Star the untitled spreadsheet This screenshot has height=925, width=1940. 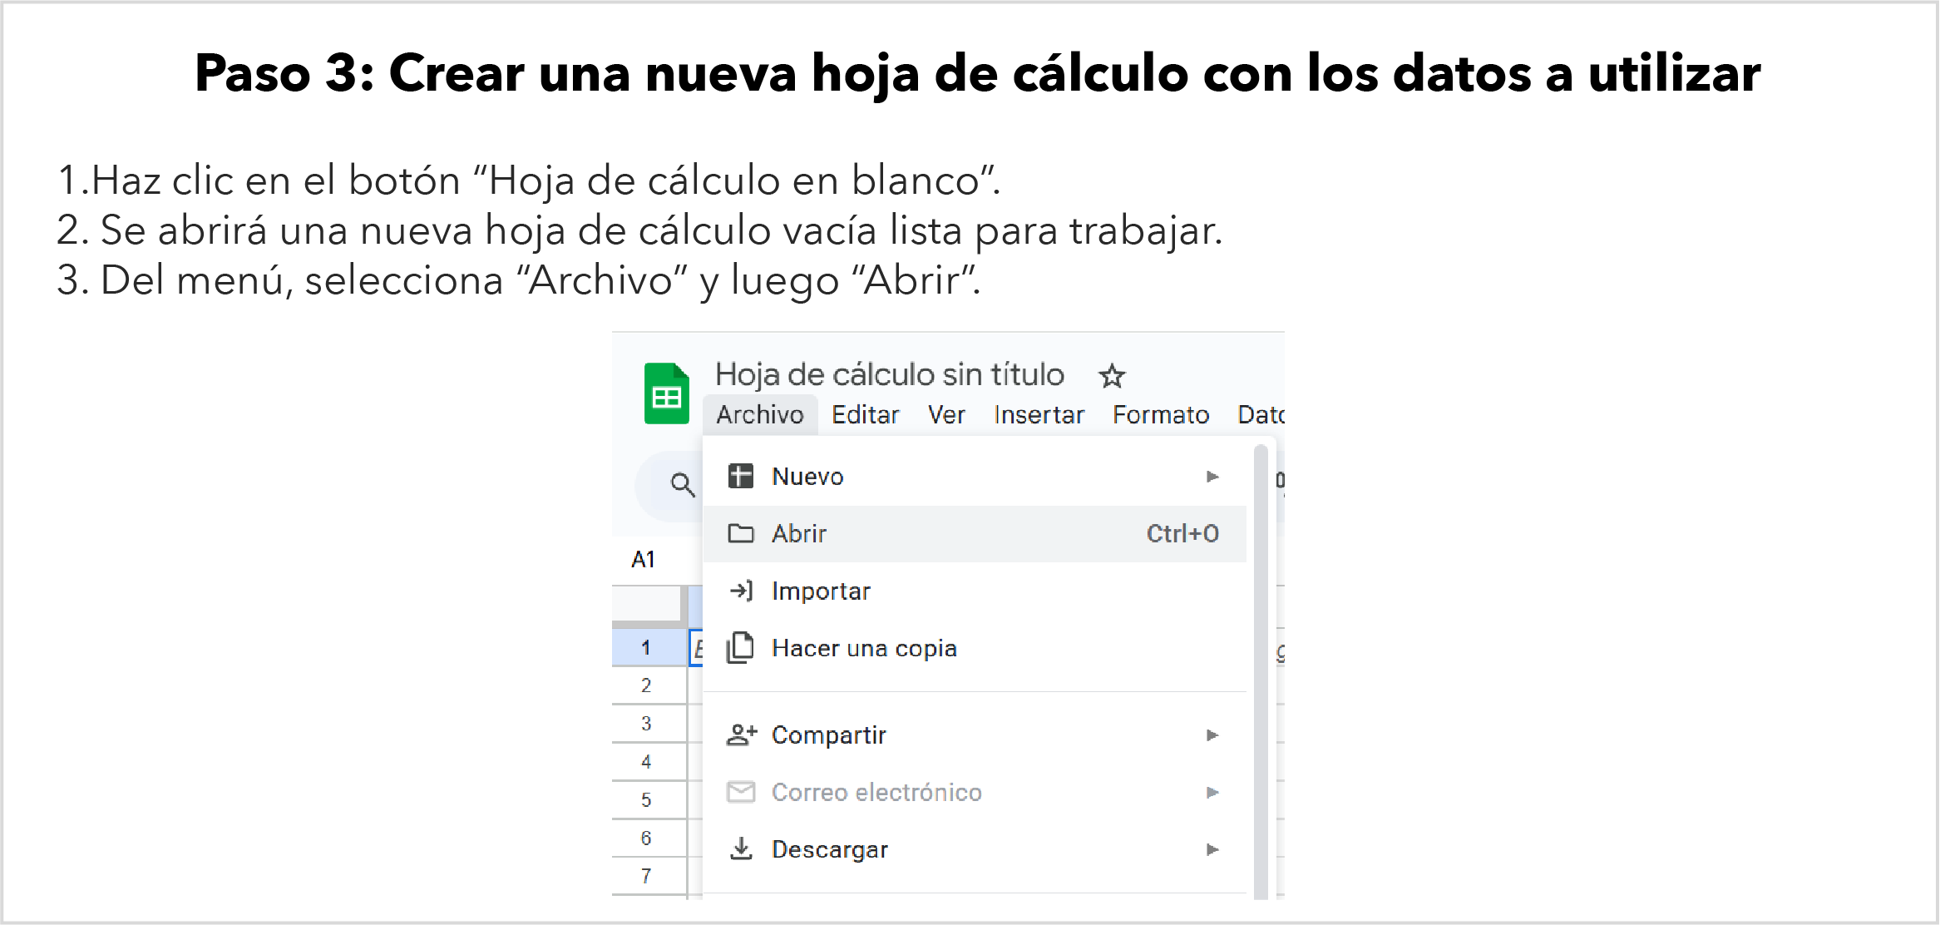tap(1112, 377)
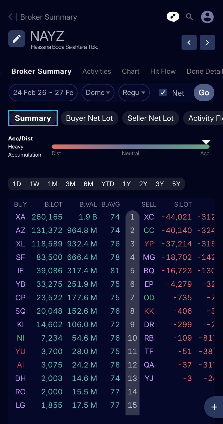
Task: Switch to the Hit Flow tab
Action: (x=163, y=71)
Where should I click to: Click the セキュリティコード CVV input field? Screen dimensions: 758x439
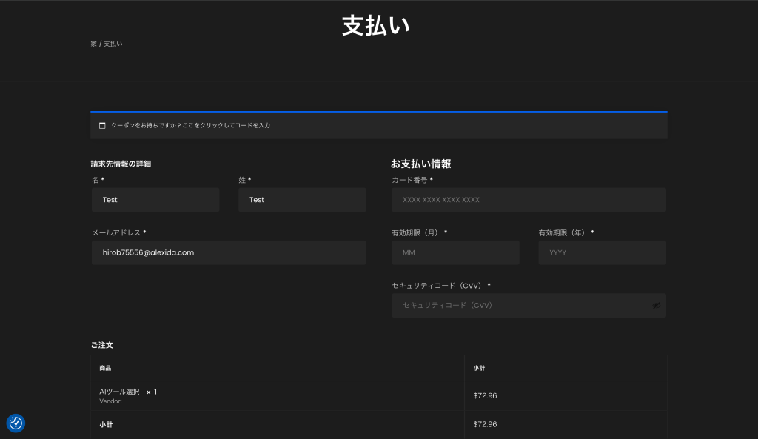tap(518, 305)
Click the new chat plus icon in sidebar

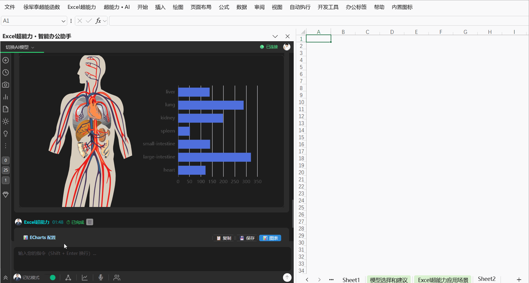pos(6,60)
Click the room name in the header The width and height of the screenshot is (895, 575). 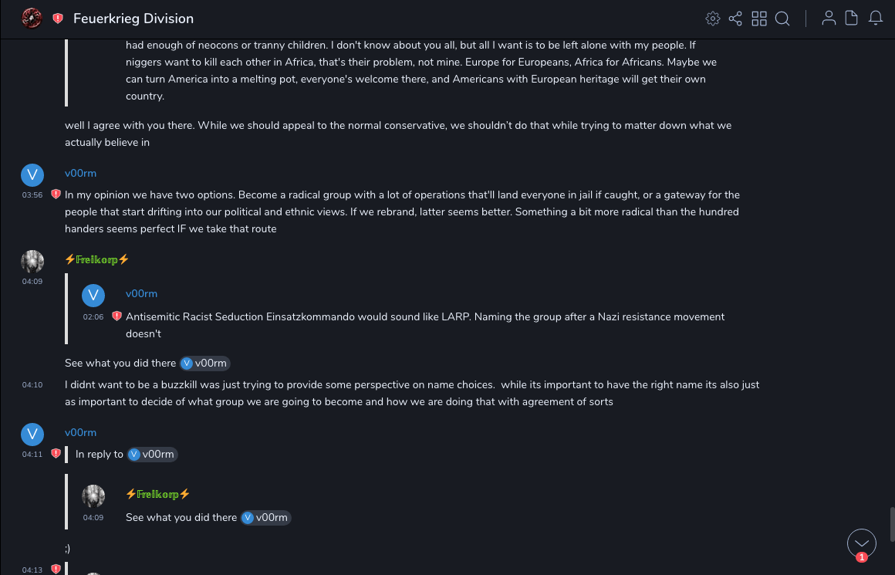click(x=133, y=19)
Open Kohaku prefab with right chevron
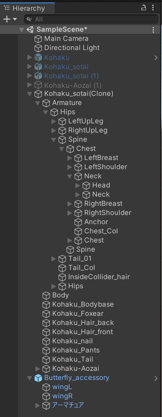Image resolution: width=162 pixels, height=417 pixels. [x=156, y=57]
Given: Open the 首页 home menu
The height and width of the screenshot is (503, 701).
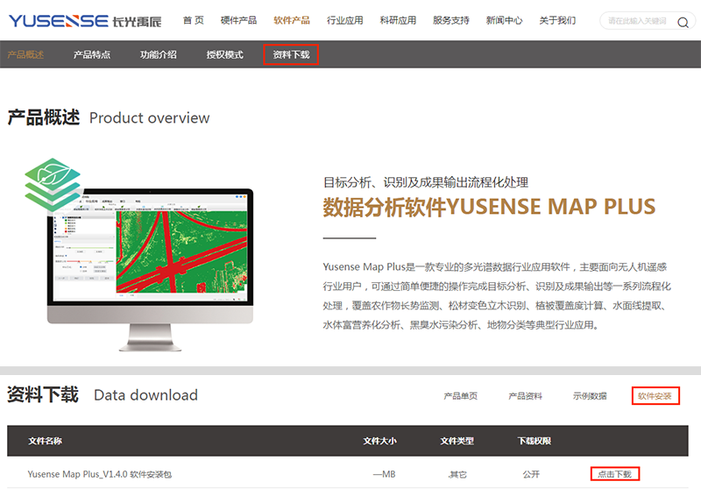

***

**Requirement**
Exactly the lines from the one containing "Given: Open the 首页 home menu" through the last line of the material above, both included and free of pictures, should make up your answer, please.

**Written solution**
Given: Open the 首页 home menu
The height and width of the screenshot is (503, 701).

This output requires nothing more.